* TASK INSTRUCTIONS
Whenever a line below holds the word "Uncheck", copy that line.

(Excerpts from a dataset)
┌──
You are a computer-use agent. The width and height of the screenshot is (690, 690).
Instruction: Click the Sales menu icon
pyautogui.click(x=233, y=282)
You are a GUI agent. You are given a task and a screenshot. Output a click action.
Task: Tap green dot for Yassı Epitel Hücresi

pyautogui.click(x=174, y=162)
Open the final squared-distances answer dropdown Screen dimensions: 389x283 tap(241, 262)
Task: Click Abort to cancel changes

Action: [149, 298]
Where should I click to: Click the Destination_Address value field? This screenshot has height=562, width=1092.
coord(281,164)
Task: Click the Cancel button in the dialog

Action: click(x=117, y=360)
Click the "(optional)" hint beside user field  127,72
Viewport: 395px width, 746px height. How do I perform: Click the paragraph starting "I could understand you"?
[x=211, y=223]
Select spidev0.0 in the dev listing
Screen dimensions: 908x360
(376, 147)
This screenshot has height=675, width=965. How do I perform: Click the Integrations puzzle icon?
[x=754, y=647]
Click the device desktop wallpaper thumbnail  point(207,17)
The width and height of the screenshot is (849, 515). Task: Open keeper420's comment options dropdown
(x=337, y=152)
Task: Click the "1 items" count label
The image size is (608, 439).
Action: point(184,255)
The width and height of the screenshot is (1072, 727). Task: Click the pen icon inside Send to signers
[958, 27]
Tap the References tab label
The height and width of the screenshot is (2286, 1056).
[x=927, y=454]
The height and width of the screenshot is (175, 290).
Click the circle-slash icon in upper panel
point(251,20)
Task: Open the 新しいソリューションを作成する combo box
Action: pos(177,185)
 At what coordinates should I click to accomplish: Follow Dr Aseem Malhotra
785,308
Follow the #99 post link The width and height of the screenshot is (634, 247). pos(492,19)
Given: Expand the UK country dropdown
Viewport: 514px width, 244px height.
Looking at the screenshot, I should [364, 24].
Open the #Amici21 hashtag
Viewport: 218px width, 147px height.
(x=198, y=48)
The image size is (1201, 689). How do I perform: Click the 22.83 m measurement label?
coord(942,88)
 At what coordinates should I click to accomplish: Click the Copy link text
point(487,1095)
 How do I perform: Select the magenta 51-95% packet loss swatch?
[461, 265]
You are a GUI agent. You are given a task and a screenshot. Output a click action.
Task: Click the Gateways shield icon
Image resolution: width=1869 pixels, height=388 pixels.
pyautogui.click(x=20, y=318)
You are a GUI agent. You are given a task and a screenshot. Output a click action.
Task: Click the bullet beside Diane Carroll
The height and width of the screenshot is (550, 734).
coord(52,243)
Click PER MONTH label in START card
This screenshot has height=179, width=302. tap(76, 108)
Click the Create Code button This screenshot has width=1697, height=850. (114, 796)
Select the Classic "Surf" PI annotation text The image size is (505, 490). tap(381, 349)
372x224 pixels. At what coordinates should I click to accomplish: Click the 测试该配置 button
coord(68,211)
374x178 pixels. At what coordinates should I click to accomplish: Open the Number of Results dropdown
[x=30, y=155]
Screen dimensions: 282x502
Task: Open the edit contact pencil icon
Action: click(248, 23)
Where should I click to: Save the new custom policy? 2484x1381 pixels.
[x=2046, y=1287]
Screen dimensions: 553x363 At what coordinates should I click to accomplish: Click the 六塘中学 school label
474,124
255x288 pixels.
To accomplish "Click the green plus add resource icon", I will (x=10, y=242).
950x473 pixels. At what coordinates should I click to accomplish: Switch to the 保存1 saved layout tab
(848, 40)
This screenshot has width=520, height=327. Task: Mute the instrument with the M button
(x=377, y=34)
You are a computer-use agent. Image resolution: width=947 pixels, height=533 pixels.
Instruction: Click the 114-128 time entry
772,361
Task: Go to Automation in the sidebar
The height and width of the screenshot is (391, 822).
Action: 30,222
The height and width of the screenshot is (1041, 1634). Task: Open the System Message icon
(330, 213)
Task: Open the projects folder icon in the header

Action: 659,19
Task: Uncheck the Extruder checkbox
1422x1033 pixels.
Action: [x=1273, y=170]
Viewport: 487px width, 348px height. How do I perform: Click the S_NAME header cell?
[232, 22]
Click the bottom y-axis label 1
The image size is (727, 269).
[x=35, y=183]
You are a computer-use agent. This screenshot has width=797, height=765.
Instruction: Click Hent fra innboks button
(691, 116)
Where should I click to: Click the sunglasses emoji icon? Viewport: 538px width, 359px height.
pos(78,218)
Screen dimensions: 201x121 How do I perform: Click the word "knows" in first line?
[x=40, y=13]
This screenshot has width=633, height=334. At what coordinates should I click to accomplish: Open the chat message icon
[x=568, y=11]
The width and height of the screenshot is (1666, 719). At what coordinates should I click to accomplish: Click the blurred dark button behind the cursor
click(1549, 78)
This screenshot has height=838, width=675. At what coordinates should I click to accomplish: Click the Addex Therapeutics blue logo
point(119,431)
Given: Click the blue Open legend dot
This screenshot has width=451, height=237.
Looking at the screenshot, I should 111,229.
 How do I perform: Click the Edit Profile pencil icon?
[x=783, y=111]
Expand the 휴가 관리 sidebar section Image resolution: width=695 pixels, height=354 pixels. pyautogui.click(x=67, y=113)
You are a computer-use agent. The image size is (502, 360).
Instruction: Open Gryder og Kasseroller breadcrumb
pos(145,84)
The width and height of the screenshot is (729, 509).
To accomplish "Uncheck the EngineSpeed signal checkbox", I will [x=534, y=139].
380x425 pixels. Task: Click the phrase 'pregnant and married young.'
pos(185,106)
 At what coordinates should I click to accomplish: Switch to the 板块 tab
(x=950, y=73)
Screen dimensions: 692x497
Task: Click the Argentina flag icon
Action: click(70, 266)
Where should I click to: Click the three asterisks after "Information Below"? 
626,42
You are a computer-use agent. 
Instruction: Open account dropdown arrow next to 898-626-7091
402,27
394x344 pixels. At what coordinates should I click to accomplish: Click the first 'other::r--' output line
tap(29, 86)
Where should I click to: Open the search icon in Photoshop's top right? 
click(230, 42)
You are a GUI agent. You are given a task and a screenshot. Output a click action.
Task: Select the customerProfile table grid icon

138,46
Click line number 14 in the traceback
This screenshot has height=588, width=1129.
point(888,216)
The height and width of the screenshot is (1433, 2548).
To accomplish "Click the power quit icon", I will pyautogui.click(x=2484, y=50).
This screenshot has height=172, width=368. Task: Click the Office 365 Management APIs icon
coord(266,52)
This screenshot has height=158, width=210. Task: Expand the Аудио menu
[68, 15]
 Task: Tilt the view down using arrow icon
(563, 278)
└──
* PROBLEM SOLUTION
Task: Uncheck the Extruder checkbox
To accomplish "Uncheck the EngineSpeed signal checkbox", I will [x=534, y=139].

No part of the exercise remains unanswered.